Interview Topic Guide Development
The standardized topic guide was created based on themes identified from the current literature regarding the use of LLMs and medical education. This was structured around the technology acceptance model (TAM), a widely applied model of user acceptance and use of technology []. The TAM is structured around the perceived ease of use and perceived usefulness of a new technology, which describe the effect of these on attitude toward using and actual system use of the technology (). By structuring the topic guide around the TAM, the questions focused on specific use cases of LLMs within medical education, their perceived usefulness in medical education, and the ease of use and attitudes toward use.

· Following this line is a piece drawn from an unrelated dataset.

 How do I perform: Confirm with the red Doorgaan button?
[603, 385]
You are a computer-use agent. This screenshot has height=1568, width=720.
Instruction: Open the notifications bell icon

Participant Recruitment and Sampling
Recruitment was conducted through open advertising to all London medical students via university mailing lists and posters (). Any medical student at any stage of training was eligible for inclusion, with no strict exclusion criteria. As such, this approach constituted convenience sampling. No sample size was set a priori in line with other qualitative studies. Interviews were conducted until thematic saturation was achieved (no new prominent themes were observed).
Data Collection
All interviews were conducted by one female researcher (MA) over Microsoft Teams, where they were also recorded and transcribed. The lead interviewer (MA) is both a medical student and a researcher with an interest in LLMs and digital education. While this enabled her to understand the context of narratives, this also introduced the potential for shared biases (eg, assumptions about the value or risks of LLM adoption). To mitigate these risks, the interviewer adhered to a prespecified semistructured interview guide, taking field notes before and after interviews, and regularly discussed analytic decisions and coding with a coresearcher (KL) who also independently validated the codes. Participants were not known to the interviewer. The interviewer introduced the study and the rationale for the study to the participants. The interviewer also intentionally adopted a neutral stance, used open-ended questioning, and explicitly invited participants to discuss negative experiences and skepticism regarding LLMs. This approach aimed to ensure that a full range of perspectives were actively solicited and represented in the final analysis.
Data Analysis
Data were analyzed using an inductive thematic analysis methodology guided by the TAM as a deductive thematic framework. The analytic approach began with repeated reading of transcripts and listening back to recordings to ensure immersion and familiarization with the data while noting initial impressions. The first author (MA) then undertook line-by-line open coding of all transcripts, assigning short, descriptive labels to segments of text to capture participants’ reported behaviors and perceptions and experiences of LLM use without imposing preexisting categories. Codes were then iteratively refined, grouped, and compared across transcripts and organized into candidate themes. These themes were subsequently mapped onto domains of the TAM (system use, ease of use, perceived usefulness, and attitudes toward use), with the codebook and thematic structure independently checked and refined by a second researcher (KL; ).
Ethical Considerations
As a low-risk undergraduate project, this study was deemed exempt from ethics approval by the research ethics committee at Imperial College London and was approved at the departmental level []. Therefore, the project was not formally reviewed by an ethics committee but was reviewed and approved by the head of department. All participants gave informed consent before taking part in the study. All interview transcripts and subsequent analyses were anonymized to safeguard participant information. Participants were not compensated for taking part.
Results
Overview
A total of 15 medical students from all years were interviewed across 2 London medical schools, comprising 7 (46.7%) preclinical students and 8 (53.3%) clinical students (), with an average interview length of 19.4 (SD 4.2) minutes. Thematic analysis was mapped to the TAM, and each subtheme was mapped to the study aims of benefit, barrier, or facilitator. provides frequencies and illustrative quotes. All proportions and percentages presented are based on our qualitative, nonrandom sample of 15 students and serve as descriptive indicators of this specific group. No statistical inference or generalization beyond the study population was intended, and the findings should be interpreted as illustrative of this cohort rather than representative of the broader medical student population.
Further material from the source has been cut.